Collected data entries:
※

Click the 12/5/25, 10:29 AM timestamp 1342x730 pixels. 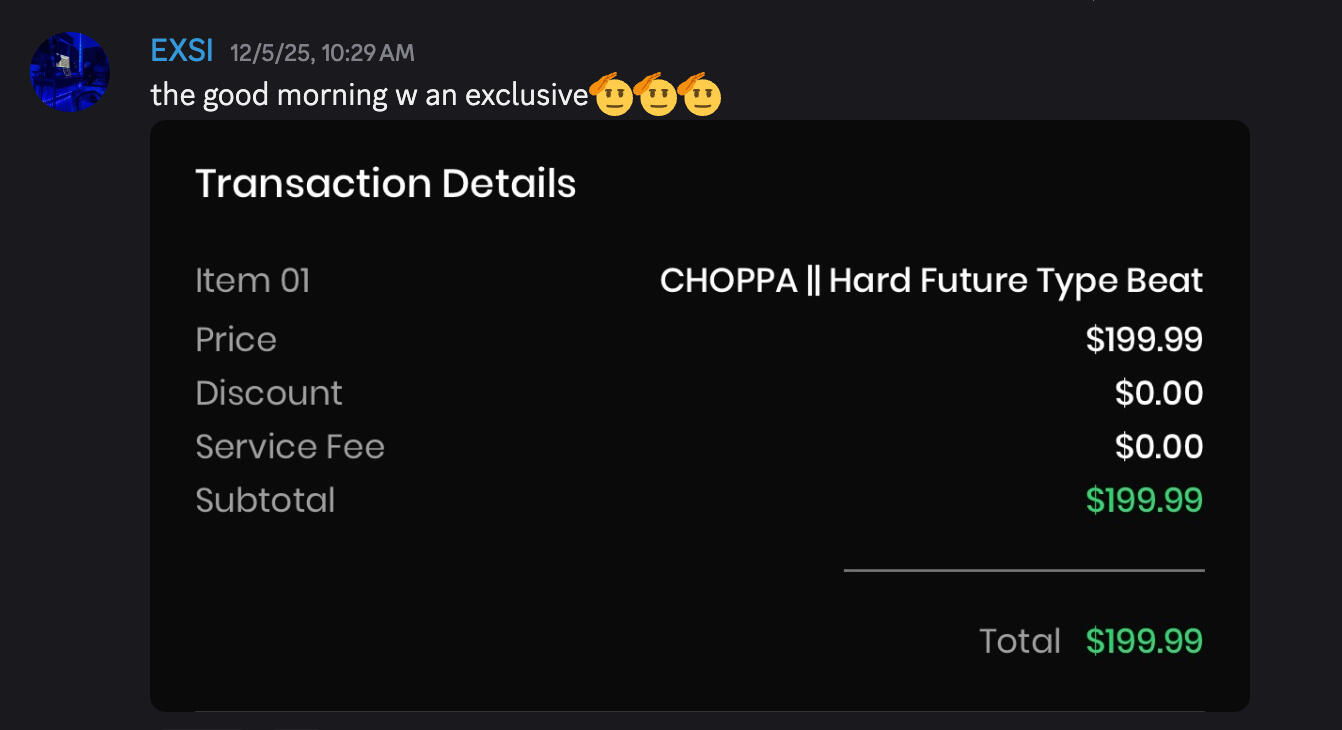[322, 52]
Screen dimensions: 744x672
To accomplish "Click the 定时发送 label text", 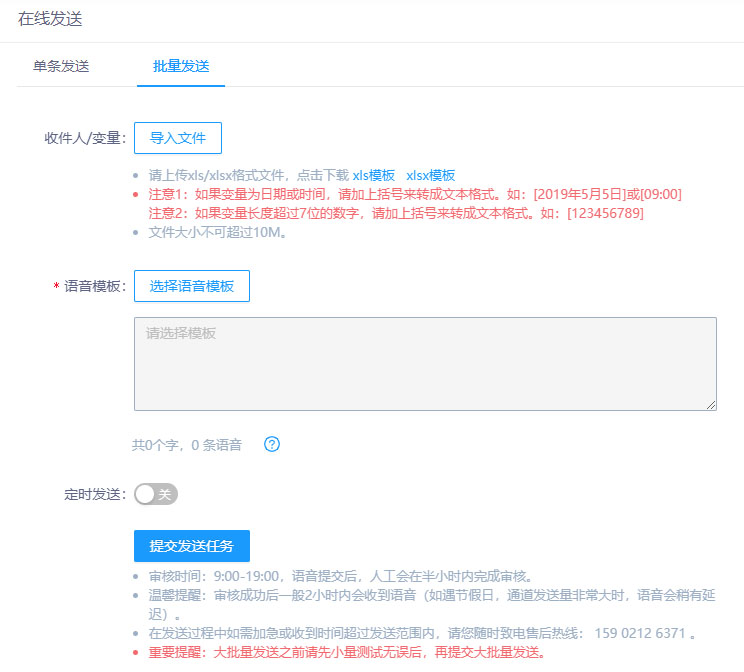I will [94, 494].
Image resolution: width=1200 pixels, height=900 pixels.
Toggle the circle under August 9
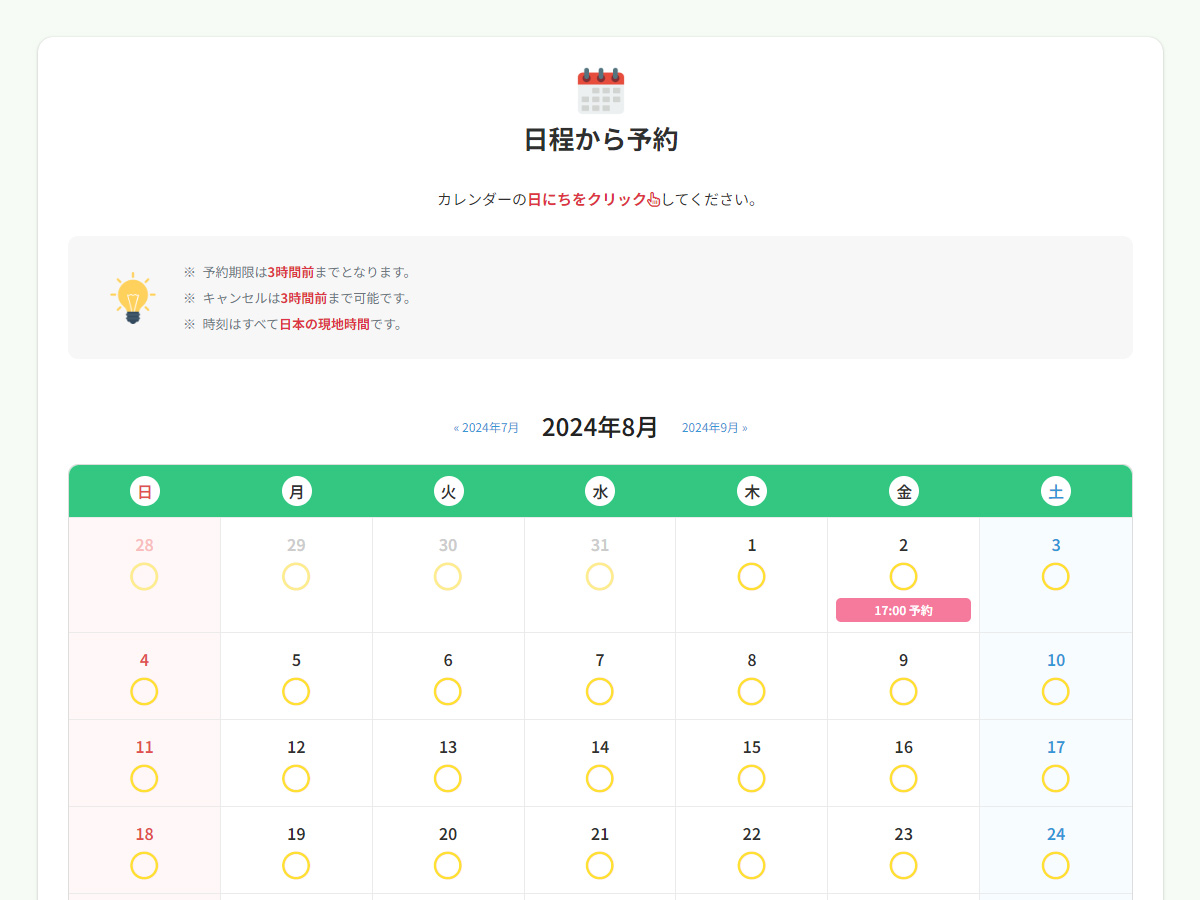pyautogui.click(x=903, y=691)
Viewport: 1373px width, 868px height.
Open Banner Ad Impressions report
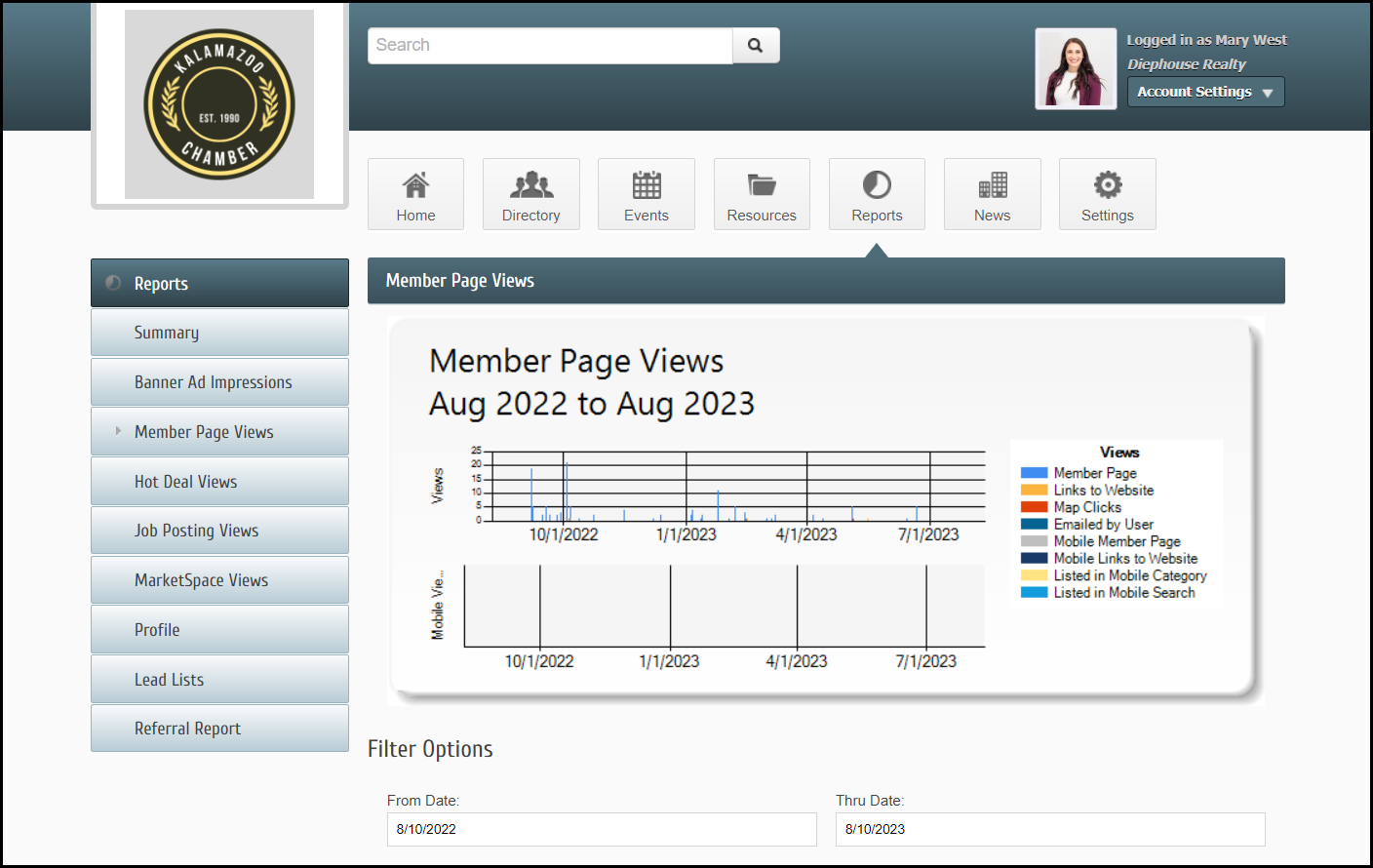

※

Would you please copy, exactly and only, the lines from the one with "Viewport: 1373px width, 868px height." through the end of the entries above, skipping every picture?

▶ _Final answer_
Viewport: 1373px width, 868px height.
Open Banner Ad Impressions report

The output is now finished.